» **What to produce**:
What is needed is an exact copy of the data that follows.

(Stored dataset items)
○ ○ ○ ○
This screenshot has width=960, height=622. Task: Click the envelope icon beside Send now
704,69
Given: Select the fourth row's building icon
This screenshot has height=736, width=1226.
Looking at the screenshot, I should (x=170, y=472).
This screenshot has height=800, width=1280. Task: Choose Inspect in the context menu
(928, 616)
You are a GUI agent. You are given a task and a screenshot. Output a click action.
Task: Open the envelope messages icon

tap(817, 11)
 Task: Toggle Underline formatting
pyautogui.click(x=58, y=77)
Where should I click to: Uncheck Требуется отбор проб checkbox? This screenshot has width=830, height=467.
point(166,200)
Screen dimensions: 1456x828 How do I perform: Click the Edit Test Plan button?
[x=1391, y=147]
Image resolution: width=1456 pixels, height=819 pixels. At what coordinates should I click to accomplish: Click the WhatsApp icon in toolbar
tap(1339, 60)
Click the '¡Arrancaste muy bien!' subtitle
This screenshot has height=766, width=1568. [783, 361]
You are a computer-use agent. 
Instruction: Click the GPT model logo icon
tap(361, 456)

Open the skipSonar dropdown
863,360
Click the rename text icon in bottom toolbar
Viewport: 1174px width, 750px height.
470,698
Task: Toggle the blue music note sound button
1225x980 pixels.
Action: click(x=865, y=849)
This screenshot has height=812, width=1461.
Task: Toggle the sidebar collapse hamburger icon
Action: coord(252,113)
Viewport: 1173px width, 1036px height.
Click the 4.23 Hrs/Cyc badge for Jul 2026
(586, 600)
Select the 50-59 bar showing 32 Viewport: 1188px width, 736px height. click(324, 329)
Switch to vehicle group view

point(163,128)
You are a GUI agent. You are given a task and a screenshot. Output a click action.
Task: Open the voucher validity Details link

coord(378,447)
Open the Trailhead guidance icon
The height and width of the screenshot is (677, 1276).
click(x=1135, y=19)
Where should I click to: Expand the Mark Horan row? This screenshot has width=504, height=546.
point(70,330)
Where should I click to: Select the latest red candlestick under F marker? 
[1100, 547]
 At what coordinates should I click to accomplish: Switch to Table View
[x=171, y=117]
○ ○ ○ ○
» **Answer to this exercise**:
This screenshot has width=960, height=622. Task: Click the envelope icon beside Send now
704,69
Given: Select the fourth row's building icon
This screenshot has height=736, width=1226.
Looking at the screenshot, I should (x=170, y=472).
This screenshot has height=800, width=1280. Task: Choose Inspect in the context menu
(928, 616)
You are a GUI agent. You are given a task and a screenshot. Output a click action.
Task: Open the envelope messages icon

tap(817, 11)
 Task: Toggle Underline formatting
pyautogui.click(x=58, y=77)
Where should I click to: Uncheck Требуется отбор проб checkbox? This screenshot has width=830, height=467.
point(166,200)
Screen dimensions: 1456x828 How do I perform: Click the Edit Test Plan button?
[x=1391, y=147]
Image resolution: width=1456 pixels, height=819 pixels. At what coordinates should I click to accomplish: Click the WhatsApp icon in toolbar
tap(1339, 60)
Click the '¡Arrancaste muy bien!' subtitle
This screenshot has height=766, width=1568. [783, 361]
You are a computer-use agent. 
Instruction: Click the GPT model logo icon
tap(361, 456)

Open the skipSonar dropdown
863,360
Click the rename text icon in bottom toolbar
Viewport: 1174px width, 750px height.
470,698
Task: Toggle the blue music note sound button
1225x980 pixels.
Action: click(x=865, y=849)
This screenshot has height=812, width=1461.
Task: Toggle the sidebar collapse hamburger icon
Action: coord(252,113)
Viewport: 1173px width, 1036px height.
Click the 4.23 Hrs/Cyc badge for Jul 2026
(586, 600)
Select the 50-59 bar showing 32 Viewport: 1188px width, 736px height. click(324, 329)
Switch to vehicle group view

point(163,128)
You are a GUI agent. You are given a task and a screenshot. Output a click action.
Task: Open the voucher validity Details link

coord(378,447)
Open the Trailhead guidance icon
The height and width of the screenshot is (677, 1276).
click(x=1135, y=19)
Where should I click to: Expand the Mark Horan row? This screenshot has width=504, height=546.
point(70,330)
Where should I click to: Select the latest red candlestick under F marker? 
[1100, 547]
 At what coordinates should I click to accomplish: Switch to Table View
[x=171, y=117]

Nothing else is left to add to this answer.